ポイント:遊びたい気持ちを抑えて、懸命に勉学に励む。人生という長い旅路で成功するためには、自分自身に打ち勝つそうした強さが必要。

 1989年発刊の『心を高める、経営を伸ばす ー素晴らしい人生をおくるためにー 』(稲盛和夫著 PHP研究所)「自分に打ち勝つ」の項で、稲盛名誉会長は次のように述べられています。

 皆さんも次のような人を見たことがあるはずです。
 まじめによく勉強して80点をとる者がいます。彼に対して、頭の回転が早く勉強しなくても要領よく60点をとる者が、「あいつはガリ勉だから、できて当然だ。おれが勉強すれば、もっと高い点数がとれる」と言うのです。
 また、社会人になって成功した人を見て、「あんなやつ、学生時代は大したことはなかった。おれの方が数段出来がよかったんだ」と彼をおとしめ、自分を誇るのです。

 果たしてそうでしょうか。
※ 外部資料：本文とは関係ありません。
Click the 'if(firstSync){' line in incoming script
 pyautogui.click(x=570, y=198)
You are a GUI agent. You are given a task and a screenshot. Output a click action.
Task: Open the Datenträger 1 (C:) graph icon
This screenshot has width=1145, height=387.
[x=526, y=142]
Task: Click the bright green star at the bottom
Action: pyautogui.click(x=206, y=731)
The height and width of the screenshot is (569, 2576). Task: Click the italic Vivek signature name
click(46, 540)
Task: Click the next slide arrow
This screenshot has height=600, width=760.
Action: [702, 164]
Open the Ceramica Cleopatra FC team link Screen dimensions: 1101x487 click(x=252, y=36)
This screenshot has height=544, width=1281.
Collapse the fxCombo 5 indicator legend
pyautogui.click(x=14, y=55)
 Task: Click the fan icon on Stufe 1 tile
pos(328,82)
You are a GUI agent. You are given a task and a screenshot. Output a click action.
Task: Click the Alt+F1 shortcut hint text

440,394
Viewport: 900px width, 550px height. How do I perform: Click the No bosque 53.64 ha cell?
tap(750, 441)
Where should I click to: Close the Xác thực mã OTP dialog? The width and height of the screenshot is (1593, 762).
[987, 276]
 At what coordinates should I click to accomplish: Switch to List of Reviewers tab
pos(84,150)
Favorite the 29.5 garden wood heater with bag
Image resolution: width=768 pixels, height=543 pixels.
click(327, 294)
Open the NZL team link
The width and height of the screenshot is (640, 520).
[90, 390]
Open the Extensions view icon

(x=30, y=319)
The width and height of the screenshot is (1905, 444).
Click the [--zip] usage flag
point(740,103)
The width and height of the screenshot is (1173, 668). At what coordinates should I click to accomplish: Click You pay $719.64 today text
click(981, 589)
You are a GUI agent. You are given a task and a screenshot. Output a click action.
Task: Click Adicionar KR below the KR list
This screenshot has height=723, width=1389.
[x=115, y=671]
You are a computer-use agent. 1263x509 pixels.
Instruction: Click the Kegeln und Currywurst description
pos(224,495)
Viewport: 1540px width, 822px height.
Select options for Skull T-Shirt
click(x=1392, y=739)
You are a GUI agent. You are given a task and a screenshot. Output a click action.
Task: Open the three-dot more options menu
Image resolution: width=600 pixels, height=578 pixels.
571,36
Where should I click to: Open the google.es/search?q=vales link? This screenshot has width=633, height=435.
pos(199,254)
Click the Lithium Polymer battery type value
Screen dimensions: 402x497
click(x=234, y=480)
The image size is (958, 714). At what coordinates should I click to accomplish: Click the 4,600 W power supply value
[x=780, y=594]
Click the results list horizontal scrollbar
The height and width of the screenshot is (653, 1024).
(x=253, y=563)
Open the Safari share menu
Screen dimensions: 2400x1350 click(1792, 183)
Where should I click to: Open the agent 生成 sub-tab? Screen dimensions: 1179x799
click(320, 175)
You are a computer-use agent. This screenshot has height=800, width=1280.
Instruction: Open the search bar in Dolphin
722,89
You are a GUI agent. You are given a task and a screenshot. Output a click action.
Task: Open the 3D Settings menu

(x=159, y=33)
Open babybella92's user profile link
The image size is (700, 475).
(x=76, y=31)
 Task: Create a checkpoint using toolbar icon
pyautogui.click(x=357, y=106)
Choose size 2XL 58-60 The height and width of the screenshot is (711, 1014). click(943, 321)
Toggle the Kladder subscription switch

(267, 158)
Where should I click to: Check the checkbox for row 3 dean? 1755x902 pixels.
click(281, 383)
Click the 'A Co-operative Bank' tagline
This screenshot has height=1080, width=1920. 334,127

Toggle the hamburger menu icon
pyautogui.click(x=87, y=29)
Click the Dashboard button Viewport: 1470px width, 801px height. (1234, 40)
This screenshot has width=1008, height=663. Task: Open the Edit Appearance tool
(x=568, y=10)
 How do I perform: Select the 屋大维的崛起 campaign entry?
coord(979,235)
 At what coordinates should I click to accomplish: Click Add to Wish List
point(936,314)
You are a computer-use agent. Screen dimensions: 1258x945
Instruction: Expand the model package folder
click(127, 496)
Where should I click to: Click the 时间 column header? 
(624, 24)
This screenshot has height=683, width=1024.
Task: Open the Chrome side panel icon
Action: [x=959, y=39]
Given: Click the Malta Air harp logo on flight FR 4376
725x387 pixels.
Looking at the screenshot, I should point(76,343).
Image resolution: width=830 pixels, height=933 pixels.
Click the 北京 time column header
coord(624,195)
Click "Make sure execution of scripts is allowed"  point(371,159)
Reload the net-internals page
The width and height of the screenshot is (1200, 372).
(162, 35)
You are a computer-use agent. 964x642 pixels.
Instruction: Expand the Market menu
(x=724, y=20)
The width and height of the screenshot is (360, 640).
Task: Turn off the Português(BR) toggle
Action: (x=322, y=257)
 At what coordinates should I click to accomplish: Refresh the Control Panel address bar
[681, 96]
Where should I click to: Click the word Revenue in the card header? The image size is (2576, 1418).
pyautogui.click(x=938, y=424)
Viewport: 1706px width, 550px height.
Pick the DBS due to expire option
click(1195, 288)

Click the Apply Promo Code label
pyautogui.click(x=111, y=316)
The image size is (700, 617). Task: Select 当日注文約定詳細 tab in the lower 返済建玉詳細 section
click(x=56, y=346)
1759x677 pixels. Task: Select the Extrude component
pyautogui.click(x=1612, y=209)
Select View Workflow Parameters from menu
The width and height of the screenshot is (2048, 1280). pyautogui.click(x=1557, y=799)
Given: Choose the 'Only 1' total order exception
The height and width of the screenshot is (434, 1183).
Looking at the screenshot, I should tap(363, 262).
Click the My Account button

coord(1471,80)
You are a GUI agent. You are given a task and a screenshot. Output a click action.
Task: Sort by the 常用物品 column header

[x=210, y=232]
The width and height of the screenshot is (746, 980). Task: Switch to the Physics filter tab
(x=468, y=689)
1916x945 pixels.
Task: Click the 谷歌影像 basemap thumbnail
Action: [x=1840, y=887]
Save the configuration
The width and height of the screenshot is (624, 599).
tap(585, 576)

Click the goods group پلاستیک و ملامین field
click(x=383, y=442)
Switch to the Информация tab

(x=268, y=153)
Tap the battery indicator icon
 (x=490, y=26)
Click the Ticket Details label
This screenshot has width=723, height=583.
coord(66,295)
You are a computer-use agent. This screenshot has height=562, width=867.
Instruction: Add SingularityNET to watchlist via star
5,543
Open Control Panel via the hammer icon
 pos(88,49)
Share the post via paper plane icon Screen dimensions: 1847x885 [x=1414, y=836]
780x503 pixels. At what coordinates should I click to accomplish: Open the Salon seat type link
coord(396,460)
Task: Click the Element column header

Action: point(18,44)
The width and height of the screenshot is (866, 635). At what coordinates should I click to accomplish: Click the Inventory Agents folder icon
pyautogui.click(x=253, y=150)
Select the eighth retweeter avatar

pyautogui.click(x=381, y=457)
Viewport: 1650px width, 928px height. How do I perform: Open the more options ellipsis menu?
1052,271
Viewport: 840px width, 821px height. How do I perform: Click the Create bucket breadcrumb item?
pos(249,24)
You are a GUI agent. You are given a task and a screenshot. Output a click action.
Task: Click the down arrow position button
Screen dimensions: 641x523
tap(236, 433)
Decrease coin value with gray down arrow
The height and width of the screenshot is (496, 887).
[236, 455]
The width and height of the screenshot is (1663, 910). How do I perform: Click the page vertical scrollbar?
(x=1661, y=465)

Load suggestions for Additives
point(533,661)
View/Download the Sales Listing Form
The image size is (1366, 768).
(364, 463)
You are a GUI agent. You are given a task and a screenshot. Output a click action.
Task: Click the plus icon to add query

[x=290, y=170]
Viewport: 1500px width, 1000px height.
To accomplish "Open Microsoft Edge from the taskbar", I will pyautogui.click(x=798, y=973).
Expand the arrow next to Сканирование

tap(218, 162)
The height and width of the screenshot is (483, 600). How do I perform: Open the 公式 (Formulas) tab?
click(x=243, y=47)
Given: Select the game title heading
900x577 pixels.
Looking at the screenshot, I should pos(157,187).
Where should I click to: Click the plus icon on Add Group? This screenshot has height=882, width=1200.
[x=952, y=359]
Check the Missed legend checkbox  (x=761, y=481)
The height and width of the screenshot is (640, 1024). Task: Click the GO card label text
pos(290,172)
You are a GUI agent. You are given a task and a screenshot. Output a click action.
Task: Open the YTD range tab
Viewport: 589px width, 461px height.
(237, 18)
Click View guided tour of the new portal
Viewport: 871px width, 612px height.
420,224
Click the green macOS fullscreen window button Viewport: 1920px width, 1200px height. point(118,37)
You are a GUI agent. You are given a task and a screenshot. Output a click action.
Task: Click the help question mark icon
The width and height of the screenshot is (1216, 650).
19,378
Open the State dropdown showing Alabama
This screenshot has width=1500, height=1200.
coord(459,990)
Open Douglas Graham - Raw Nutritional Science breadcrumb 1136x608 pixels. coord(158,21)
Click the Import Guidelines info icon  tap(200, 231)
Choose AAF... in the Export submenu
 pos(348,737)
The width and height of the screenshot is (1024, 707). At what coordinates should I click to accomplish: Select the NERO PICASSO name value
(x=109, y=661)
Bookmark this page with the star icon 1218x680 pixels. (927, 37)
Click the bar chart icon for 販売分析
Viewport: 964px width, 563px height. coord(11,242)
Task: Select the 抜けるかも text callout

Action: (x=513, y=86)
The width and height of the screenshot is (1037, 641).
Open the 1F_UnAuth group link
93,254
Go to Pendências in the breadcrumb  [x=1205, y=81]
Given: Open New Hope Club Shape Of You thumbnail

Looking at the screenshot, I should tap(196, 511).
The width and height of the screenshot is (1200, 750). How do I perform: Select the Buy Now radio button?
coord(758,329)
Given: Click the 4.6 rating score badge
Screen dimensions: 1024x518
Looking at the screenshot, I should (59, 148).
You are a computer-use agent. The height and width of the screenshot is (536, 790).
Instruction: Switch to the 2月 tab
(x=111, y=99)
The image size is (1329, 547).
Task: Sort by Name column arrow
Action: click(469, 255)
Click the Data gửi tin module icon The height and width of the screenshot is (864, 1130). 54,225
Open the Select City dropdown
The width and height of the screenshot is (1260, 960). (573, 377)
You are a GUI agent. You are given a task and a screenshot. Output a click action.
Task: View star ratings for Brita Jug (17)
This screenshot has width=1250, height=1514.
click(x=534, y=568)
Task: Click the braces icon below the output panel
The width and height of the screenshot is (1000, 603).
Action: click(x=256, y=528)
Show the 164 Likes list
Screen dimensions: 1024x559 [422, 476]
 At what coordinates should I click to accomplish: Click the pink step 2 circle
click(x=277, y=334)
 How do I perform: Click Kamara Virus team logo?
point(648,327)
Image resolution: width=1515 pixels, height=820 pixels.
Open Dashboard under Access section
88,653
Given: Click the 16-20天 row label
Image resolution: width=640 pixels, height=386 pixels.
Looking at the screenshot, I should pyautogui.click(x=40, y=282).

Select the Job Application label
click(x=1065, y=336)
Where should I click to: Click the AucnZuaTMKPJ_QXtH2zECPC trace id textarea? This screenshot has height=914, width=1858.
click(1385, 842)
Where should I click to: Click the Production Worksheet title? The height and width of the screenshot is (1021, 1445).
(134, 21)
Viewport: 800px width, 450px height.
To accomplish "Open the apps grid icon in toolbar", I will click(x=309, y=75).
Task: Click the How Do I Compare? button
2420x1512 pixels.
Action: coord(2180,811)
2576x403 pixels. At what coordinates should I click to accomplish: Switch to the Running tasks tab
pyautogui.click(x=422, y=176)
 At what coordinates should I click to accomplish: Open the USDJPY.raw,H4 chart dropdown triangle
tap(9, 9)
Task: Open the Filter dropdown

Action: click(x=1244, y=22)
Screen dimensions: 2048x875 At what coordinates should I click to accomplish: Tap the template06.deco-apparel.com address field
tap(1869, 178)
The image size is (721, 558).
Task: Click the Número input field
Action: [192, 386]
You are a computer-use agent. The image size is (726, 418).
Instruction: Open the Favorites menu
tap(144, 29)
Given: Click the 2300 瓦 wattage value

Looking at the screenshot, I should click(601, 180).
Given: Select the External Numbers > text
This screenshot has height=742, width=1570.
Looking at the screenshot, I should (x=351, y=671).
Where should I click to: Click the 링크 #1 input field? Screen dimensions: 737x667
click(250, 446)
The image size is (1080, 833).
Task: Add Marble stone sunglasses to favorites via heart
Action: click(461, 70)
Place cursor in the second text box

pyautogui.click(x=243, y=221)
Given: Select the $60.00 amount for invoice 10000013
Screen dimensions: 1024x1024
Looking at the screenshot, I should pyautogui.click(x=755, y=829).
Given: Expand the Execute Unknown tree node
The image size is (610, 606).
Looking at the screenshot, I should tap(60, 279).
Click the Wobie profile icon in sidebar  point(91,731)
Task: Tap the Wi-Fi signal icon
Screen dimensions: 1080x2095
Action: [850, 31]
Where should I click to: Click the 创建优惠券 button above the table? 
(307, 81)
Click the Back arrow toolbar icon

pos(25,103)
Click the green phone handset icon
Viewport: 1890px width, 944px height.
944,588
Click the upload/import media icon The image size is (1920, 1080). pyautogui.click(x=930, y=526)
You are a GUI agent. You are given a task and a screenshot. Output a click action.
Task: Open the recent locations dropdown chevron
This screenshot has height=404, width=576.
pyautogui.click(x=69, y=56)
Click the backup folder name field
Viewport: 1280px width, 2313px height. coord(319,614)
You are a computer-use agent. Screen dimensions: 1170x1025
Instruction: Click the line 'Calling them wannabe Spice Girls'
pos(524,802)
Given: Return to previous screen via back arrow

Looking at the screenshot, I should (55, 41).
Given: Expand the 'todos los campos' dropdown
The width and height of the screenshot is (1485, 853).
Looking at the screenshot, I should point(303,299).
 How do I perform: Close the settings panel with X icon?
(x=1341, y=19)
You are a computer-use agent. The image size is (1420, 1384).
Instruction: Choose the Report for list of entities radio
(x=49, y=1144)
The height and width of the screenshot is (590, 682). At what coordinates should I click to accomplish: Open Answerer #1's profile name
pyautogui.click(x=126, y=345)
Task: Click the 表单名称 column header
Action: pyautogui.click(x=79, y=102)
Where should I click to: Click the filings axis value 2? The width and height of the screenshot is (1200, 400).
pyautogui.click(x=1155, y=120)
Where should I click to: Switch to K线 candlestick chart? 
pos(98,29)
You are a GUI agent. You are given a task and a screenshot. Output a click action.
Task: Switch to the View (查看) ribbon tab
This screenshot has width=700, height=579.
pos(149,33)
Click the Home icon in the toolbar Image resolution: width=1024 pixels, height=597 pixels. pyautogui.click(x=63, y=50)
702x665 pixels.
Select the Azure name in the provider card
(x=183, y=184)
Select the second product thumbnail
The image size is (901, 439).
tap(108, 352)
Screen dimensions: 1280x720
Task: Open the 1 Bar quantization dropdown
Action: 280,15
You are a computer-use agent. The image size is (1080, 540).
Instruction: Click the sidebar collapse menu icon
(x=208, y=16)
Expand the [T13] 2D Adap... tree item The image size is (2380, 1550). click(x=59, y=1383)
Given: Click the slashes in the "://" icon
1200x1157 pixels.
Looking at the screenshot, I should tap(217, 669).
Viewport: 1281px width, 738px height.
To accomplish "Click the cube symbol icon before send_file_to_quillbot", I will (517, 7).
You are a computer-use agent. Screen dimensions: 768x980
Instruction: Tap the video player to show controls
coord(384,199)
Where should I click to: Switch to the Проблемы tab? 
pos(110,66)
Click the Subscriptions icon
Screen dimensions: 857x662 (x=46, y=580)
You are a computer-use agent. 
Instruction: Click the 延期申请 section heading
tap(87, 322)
ガリ勉とは、見たい映画やテレビも見ず、安易な方向へ流れようとする自分に打ち勝つことです。卒業後に成功した人も同様です。遊びたい気持ちを抑えて、一生懸命仕事に励んだに違いありません。いわば、克己心の現れなのです。

 私は、こうした克己心も含めて「能力」を考えなければならないと思っています。言い換えれば、自分に負けて、安逸をむさぼり努力できないということは、その人の能力の低さを表していると思うのです。

 人生という長く大きな舞台で成果をあげるための能力とは、単なる脳細胞のシワの数だけをいうのではありません。(要約)

 今日の一言には、「ガリ勉を非難してはならない。ガリ勉とは、遊びに興じたり、テレビを見たりという、目先の快楽を求めようとする自分自身に打ち勝つことだ」とあります。

 同著「困難に打ち勝つために」の章の中で、「易きにつかず」として、名誉会長は次のように説かれています。

 就職してまもなく、一介の社員であった私は、あることで会社と衝突し、また組合からも攻撃を受け、孤立無援に陥ったことがありました。

 そのとき私は、高く険しい山を登っていく姿を思い浮かべました。経験も技術もないにもかかわらず、私はそびえ立つ岩山に垂直登攀(とうはん)を試みようとしていたのです。鋭い岸壁にひるみ、落伍するものもあるわけですから、周囲からは非難ごうごうです。

 先輩からは「妥協が必要だ」、つまり山裾(すそ)のゆるやかな傾斜を、集団とともに頂上を目指すという方法を勧められました。

 それでも、私が前者の方法をとったのは、自分も弱い人間だけに、易きについて徐々に登っていけば、やがて頂点を極めることを諦めてしまうのではないかと考えたからです。
 また、安易な生き方を選択することは、私を信じてついてきてくれる人たちにとって楽な方向かもしれませんが、そうすることが彼らに本当の幸せをもたらすことはないだろうとも考えたのです。

 私は、「正しいと固く信じることができるならば、どんな非難があろうとも、どんなに厳しい道のりであろうとも、目指す頂に向かってまっすぐに登っていこう」と心に決め、その後自分にも他人にも厳しい姿勢で臨み続けました。その選択は決して間違っていなかったと思っています。(要約)

 京セラ在籍40年の間、どうしても目の前の課題を克服できずに気持ちが徐々に後ろ向きになり、自分に負けてしまっていた時期がありました。当時を思い起こすと、とにかくその場から逃げ出したいの一心で、自分の振る舞いが周囲にどのような悪影響を及ぼすのかといったことまで考える余裕はありませんでした。

 まずは自分自身のために、そして集団にとっての幸せのためにも、決して一時の安逸を求めたりせず、目の前の困難に立ち向かう強い克己心をキープし続けること。
 自分に負けた挫折経験があったればこそ、人生には自分に打ち勝つ強さが必要なのだと実感できるように思います。

 「易きに流れることなく、常に克己心を持って人生を生き切る」
 自分の人生、生き切ったという満足感を持って締めたいものです。